Facebook posts longer than a few sentences require an extra click on "More" to read. It is impossible to filter your FB feed for original content instead of external links, and for long content. Twitter is meant only to offer short bursts. Newer platforms like Snapchat are explicitly designed to expire messages older than an hour. It is all about how many times you come to that platform, and not how long you stay. The design of internet markup is to offer you, via hyperlinks, an opportunity in every other sentence to jump to something else. Staying, linear and in-depth comprehension and reflection is passe.
Movement, and not stillness, is the paradigm of the internet.
Reading a book or a long essay on paper is fundamentally different from reading something online. Though you can shuffle pages, you are physically restricted from effortlessly jumping from one content to another. You have to put down this book, and pick up another.
This fascination and addiction to the latest trivia is the hallmark of how most people are using the internet. Who will read a book when the payoff and insight is far away, and the gratification of seeing something new on the social platforms is instant.
The book is you interacting with an idea. Internet is about you navigating other personas. While on the internet, you may be up-to-date with what someone did or what their reaction is to something that happened today, a book, even if fiction, is about you taking a deep dive into an idea or a personality.
We are moving away from a sense of history, to a constant immersion in the present. The latest is important, all else is out of date. This is good news for the elites, as a stupefied, satiated, scrambling population is always a compliant one. You cannot expect a rebellion or a revolution from those who are refreshing their twitter feed and checking for likes.
To repeat, the platforms are designed for ad-revenue. What they do to you, and what you become as you spend most of your day on these platforms, is not their concern.

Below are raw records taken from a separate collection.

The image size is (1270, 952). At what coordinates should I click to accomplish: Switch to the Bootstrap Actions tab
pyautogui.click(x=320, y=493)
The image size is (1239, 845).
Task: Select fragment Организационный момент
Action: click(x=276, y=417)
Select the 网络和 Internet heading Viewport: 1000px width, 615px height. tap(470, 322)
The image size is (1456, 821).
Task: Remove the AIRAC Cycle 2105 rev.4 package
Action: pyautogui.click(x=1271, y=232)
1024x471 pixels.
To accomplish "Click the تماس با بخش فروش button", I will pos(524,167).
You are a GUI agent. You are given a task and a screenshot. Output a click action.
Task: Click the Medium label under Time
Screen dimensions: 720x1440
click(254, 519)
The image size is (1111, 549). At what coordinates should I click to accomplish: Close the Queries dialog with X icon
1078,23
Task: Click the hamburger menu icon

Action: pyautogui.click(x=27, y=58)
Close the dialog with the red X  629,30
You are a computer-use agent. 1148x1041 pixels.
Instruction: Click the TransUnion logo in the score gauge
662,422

They say it is up to you how you use the internet, but as more and more the internet is these platforms, the design of these platforms is dictatorial about how your mind should work. Once your mind is hooked on this heroin of little rushes and quick fixes, you and the platform become one.
The shallow pools of the internet are numerous, but a shallow pool can only hold little creatures and can only reflect a little of the sky. The ocean of life is being barricaded with this minefield of shallow potholes. It is entirely possible these days for a reflective individual to start walking to the ocean, and never make it. He doesn't get swallowed by the shallow pools, and he thereby retains an illusion of selfhood, but he also never gets anywhere. As he wanders from one shallow pool to another, he might think he is progressing toward the ocean, but he will never reach it. The shallow pools are numerous, easy to get in and get out of, and safe. There is no risk in shallowness.
The danger is of course, that you would have never started your journey to the other shore.